Material shown
Content starts

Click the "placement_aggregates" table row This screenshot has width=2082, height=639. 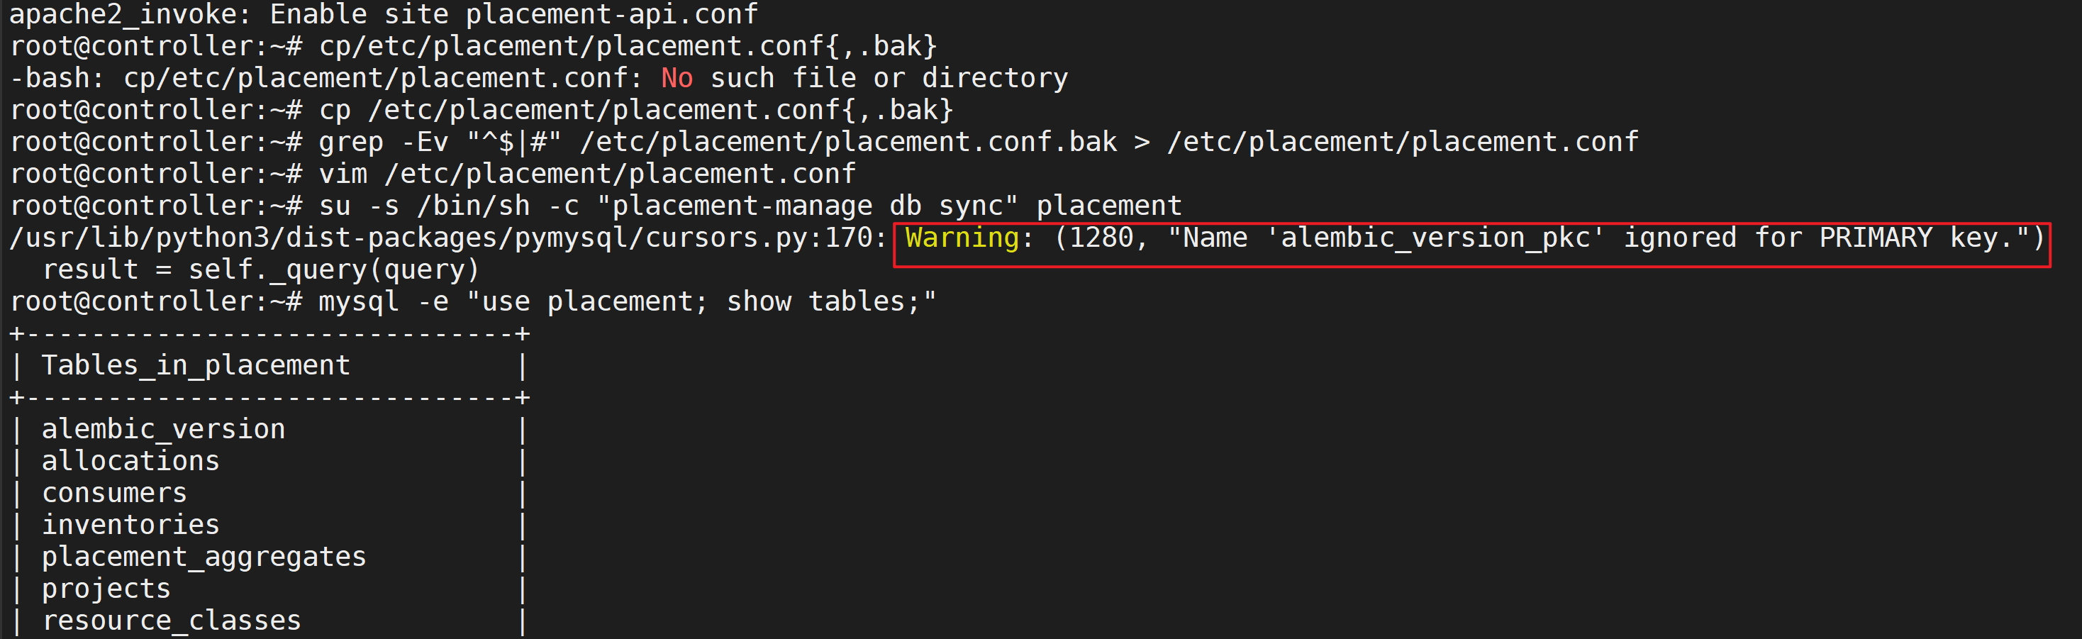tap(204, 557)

Content ends
Content starts

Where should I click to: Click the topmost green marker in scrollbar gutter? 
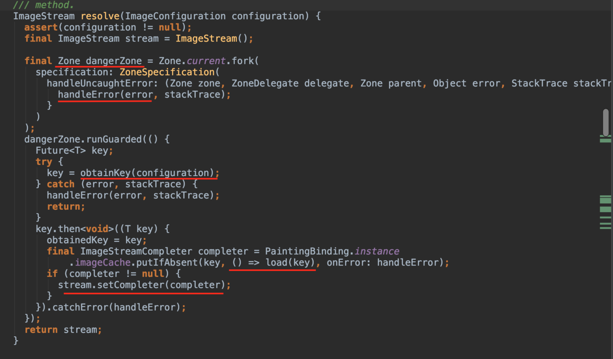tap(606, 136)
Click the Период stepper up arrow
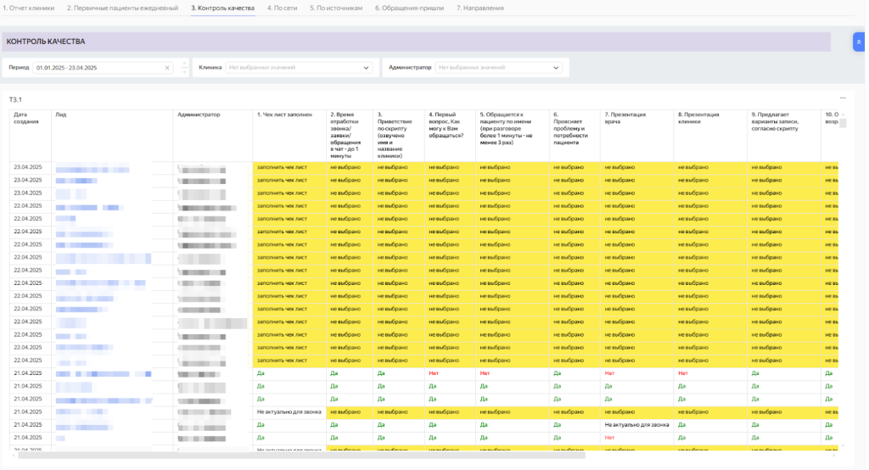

Content ends
Content starts

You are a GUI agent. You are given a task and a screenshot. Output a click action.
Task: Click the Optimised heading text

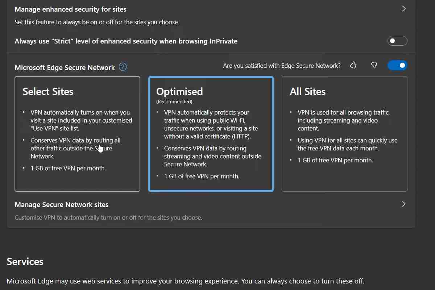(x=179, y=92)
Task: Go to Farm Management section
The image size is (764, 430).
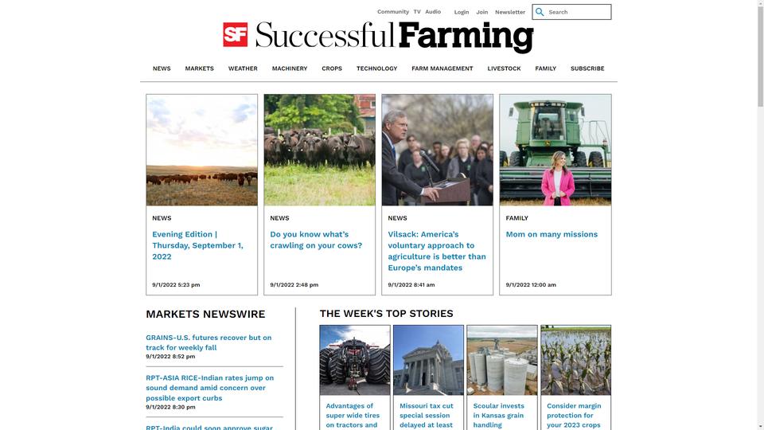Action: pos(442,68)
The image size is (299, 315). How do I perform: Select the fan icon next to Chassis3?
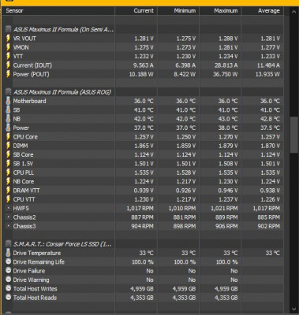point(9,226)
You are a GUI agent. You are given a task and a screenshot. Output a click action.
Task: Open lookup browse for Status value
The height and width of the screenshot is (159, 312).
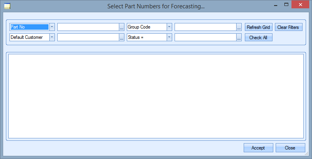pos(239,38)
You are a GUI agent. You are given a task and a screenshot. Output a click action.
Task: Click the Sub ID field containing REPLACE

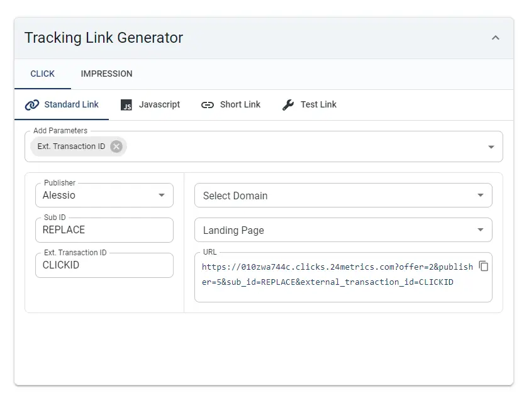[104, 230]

Content ends

Copy back exactly the lines above from the one containing "The image size is (764, 430)." through the one containing "Task: Open lookup browse for Status value", and leave every picture behind.

Response area
The image size is (764, 430).
Action: pos(442,68)
The image size is (299, 315). How do I perform: Select the fan icon next to Chassis3?
point(9,226)
You are a GUI agent. You are given a task and a screenshot. Output a click action.
Task: Open lookup browse for Status value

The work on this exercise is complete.